I’ve been offered the great privilege of making a wedding cake for some dear friends who are tying the knot this summer.  I’ve never made a wedding cake before.  I’ve made a lot of cakes, most of them chocolate (in truth, most of them this one), but this is the big time.

I know the cake itself is going to be champagne.

I know the filling is going to be a lovely light whipped mascarpone cream, possibly dotted with fresh raspberries.

I suspect the frosting needs to be buttercream, because the bride wants to cover the cake in fondant (it’s going to be hot, it’s a cleaner look, it can be painted on with beautiful blue coloring).  But just in case I get good enough at smoothing out the buttercream, maybe we can just leave it at that.

I’ve done one practice run, for a small New Year’s Eve party we hosted (the wedding is in July, so there’s some time here).  The cake was delicious.  The filling was amazing.  The frosting was…

a disaster.

It was a simple American buttercream containing butter, powdered sugar, vanilla, and a splash of champagne to go with the cake flavor.  I think the butter was too cold.  I think the powdered sugar wasn’t well sifted.  I think proportions were off.  The resulting frosting was gloppy and grainy and oozing, and when I spread it on the cake it clumped and ran and blubbered down the sides. You know how jeans that are too long for you puddle around your feet at the bottom?  Now imagine that in white, and made out of frosting, and on my cake.  That’s what it looked like.

When I was too frustrated to look at it anymore, I stuck it in the fridge for a while, hoping it would harden up a bit so I could spread it with more success.  While that happened, I mixed some blue gel food coloring into the remaining bowl of frosting and whipped that up, in hopes that a few rosettes on top of the cake would save it a little.

An hour later, I took on the icing again.  I scraped off some of the worst slumps and filled up my piping bag with the beautiful blue I’d created.  With a star tip, I piped on a rosette.  It dissolved into a blob and blurbed toward the edge of the cake.  I somehow lost touch with reality and instead of trying to scrape it off, I made four more around the cake.  They all slumped over the edge.  I tried to pipe a pretty pattern around the bottom edge.  It looked like a long ribbon of blue poo.  I shoved the cake back into the fridge and drank a couple of glasses of champagne before serving it.

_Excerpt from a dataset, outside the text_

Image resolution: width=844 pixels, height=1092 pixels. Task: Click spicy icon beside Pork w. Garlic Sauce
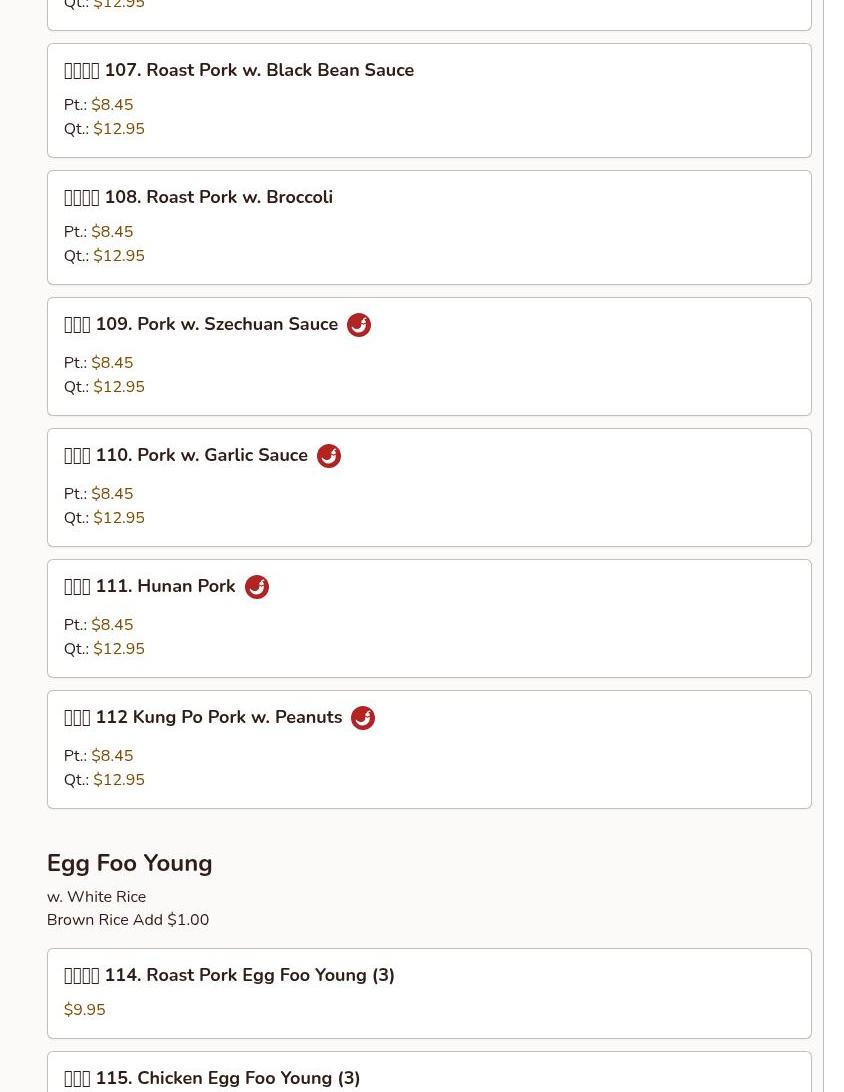(329, 455)
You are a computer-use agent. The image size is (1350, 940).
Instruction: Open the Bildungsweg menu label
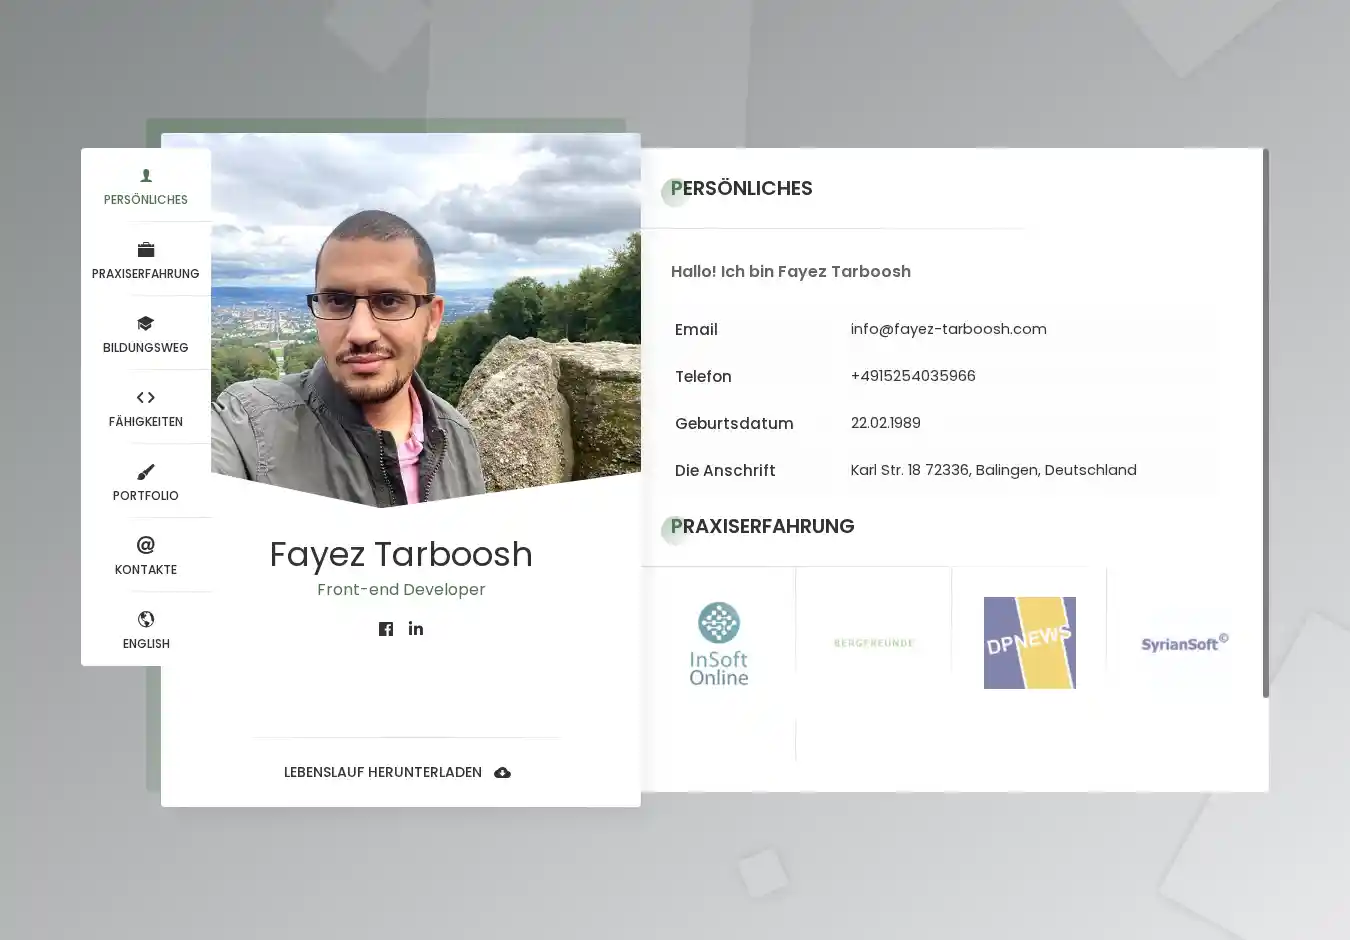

It was New Year’s Eve.  It was clearly the right thing to do.

So here’s the issue: I have to make a better buttercream.  I’ve done some research and found some killer looking recipes.  I’m planning to use champagne extract instead of actual champagne to avoid any issues with acidity or carbonation.  I’m planning to use fully softened butter.  I’m contemplating blending in some mascarpone to add body and lessen the overwhelming sweetness buttercream can have.

But I’ve also seen conflicting theories about how much milk to add during the whipping process and how long to whip and whether or not to add shortening so the color is a little whiter.  I’ve seen seen creamy dreamy looking recipes for Italian and Swiss buttercreams.  I’m in a buttercream frosting float.  Or, rather, I’m floating in ideas about buttercream frosting.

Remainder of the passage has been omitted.